It’s happened before, and it’s likely to happen again: a catastrophic failure in a liquid-nitrogen (LN2) storage tank, holding biological materials that are essentially irreplaceable. The odd coincidence of the event happening twice within a week, at two different in-vitro fertilization (IVF) clinics in the US, reinforces the imbalance between the relative simplicity and reliability of LN2 storage systems, and the harsh consequences of a failure. Class action lawsuits have been filed against one of the facilities—the University Hospitals Fertility Center, in Beachwood, OH—and are probably in store for the other, the Pacific Fertility Clinic in San Francisco.

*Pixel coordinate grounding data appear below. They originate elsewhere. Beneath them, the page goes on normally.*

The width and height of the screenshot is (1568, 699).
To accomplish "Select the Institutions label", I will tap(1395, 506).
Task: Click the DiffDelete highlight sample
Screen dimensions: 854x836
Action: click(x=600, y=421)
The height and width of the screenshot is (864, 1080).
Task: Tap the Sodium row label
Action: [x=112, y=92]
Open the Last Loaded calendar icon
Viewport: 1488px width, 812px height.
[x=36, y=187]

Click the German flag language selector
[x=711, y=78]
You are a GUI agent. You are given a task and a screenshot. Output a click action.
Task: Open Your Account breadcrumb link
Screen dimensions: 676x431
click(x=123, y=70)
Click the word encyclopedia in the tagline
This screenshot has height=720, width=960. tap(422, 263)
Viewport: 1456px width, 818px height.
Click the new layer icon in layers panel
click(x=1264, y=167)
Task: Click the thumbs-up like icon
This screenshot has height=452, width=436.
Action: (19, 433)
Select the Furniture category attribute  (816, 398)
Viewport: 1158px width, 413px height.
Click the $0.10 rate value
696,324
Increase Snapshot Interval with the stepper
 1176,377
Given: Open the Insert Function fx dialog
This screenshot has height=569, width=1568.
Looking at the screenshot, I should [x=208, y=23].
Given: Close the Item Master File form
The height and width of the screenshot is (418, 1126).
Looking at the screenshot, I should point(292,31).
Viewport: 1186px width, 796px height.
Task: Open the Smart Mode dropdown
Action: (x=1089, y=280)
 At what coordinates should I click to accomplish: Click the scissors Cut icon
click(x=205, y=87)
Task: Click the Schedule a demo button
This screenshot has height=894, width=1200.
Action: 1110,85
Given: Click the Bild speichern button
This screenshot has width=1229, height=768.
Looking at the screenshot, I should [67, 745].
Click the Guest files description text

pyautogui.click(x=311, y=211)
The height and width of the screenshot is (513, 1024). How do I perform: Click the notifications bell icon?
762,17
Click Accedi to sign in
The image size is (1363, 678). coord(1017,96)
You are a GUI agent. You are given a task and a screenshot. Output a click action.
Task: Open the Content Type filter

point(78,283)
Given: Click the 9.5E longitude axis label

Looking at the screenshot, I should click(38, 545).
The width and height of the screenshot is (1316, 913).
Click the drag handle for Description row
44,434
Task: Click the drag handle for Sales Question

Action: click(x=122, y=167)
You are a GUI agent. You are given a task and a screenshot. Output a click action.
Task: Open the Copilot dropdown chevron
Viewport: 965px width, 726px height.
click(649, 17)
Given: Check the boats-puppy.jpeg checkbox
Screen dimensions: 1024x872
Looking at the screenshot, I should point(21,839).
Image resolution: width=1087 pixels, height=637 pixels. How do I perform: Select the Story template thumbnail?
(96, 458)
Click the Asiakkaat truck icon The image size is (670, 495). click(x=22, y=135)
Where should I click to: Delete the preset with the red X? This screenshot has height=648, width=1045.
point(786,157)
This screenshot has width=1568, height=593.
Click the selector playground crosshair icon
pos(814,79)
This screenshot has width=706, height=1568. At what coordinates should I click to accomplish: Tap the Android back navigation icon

Investigations are under way at both facilities, and details are sketchy. Based on various press reports, the Ohio center had a storage tank containing a couple thousand eggs and embryos, while the Pacific center had eggs and embryos of several hundred clients stored in a similar manner. According to the Cleveland Plain Dealer, the Ohio facility saw temperature fluctuations during the weekend of March 4, when the facility is unattended. An audible alarm apparently went unnoticed. At the Pacific center, a company manager noticed a low nitrogen level, and acted to transfer the stored materials to another tank. It’s not clear to what extent the eggs and embryos are damaged; the Ohio center set up a call-in number to coordinate with clients.
Across healthcare and life sciences research, LN2 dewars are a common method of storing biological samples. Typically, says Rick Kriss, president of Klatu Networks, the dewar is connected to an LN2 supply tank which feeds additional LN2 to the dewars as temperature and liquid-level indicators dictate. But there is no industry standard for alarms and monitoring systems; one industry expert cited in press reports indicates that the alarms at university medical centers are connected to campus security. “LN2 storage is very reliable and changes happen slowly,” says Kriss, “which implies that you’re already several days into an upset if an alarm is tripped.”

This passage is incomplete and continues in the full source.